As a consequence, the fight against gentrification—specifically the displacement of people—is at the heart of LVC’s current work. LVC President Sam Collins said the volunteer model has evolved to address the changed urban landscape as well. The goal now is for volunteer work to come directly from the local community’s needs. “We would like to play more that role,” Collins said. “And not pretend that we’re going into those communities and solving their problems.” Even during my LVC year, I remember conversations about dismantling the colonial mindset in pursuing social justice. But now the affluent environment seems to demand it, and volunteers have no choice but to grapple with the messiness and discomfort of privilege, specifically white privilege in a privileged city—something I had the luxury to touch and let go of as I saw fit. “My presence as a college-educated white woman from the West Coast (that grew up in a middle-class family),” writes current LVC volunteer Keziah Grindeland in an email to me, “puts me in a position that requires that I am constantly checking my privilege.”
So LVC’s approach also seems to be one of transparency. “Even though we’re trying to help, we’re part of the problem/solution,” Collins said, referring to the new LVC house in a gentrifying Anacostia. “We do the best we can and talk about it and make intentional choices.”
Among other things, Josh says his time in LVC was the first time “I experienced anger for being white.” Now as a pastor in Queens, he says his time in DC set the foundation for his ministry. “The longer I’m a pastor in an urban setting, the more I do more non-pastoral things. I’m just comfortable with a lot of urban complexities.”

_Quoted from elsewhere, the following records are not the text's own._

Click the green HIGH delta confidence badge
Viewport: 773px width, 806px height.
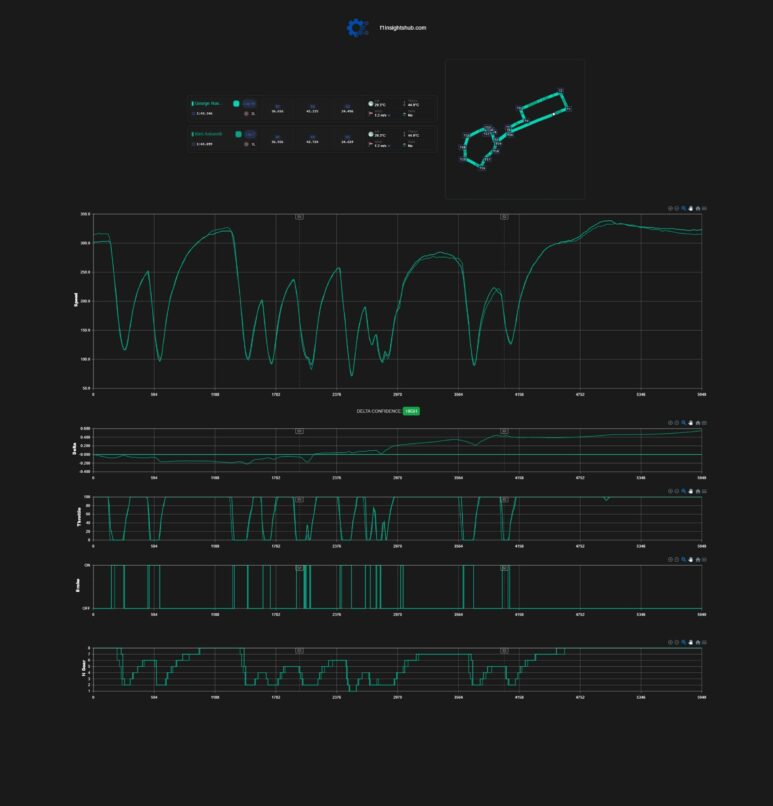(411, 411)
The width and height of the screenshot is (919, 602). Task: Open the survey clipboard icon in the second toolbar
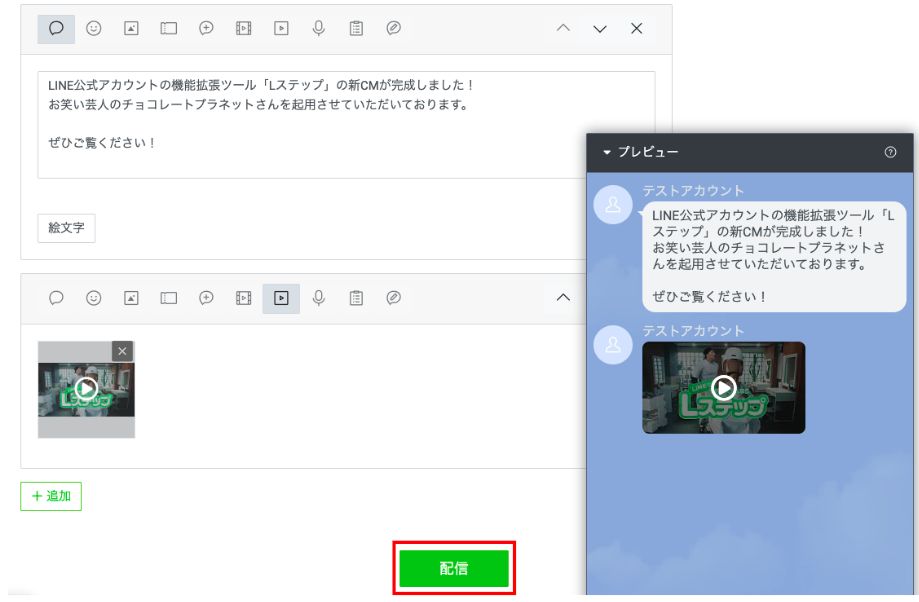point(355,298)
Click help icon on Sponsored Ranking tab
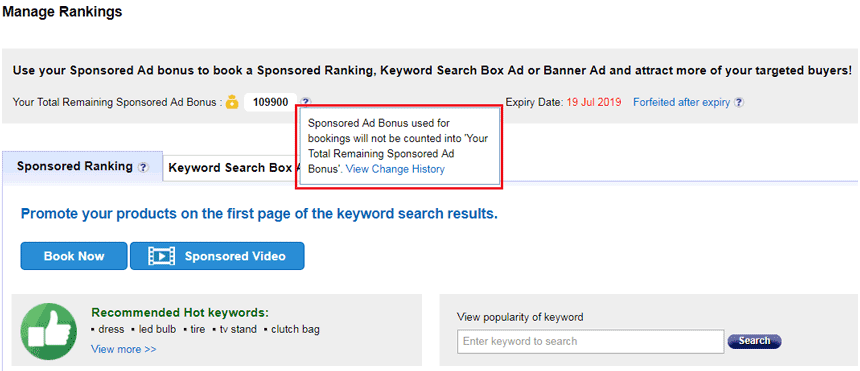860x371 pixels. click(x=143, y=167)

In my interview with Collins, he asked me about what I learned from my LVC year—I was grateful for the question. I learned the relationship between creativity and scarcity (and time); I gained an appreciation for community—something I struggled to regain in the years afterward; I learned not to be intimidated by money; I learned to further embrace difference, and eventually acknowledge my own privilege within it; I learned that only God can take us to a higher moral ground; I began my love for cities.
Even in a wealthier Washington, the hopes and take-aways from the LVC volunteers are not so different. “My time as an LVCer has changed how I relate to the world, how I relate to money, organizing, social justice,” writes Grindeland. “LVC has given me a framework within which to examine why I am here, and what that means for the city and people around me.”
Sarah Beck freelances, advises community college students, and raises her four-year-old son in Brooklyn, New York.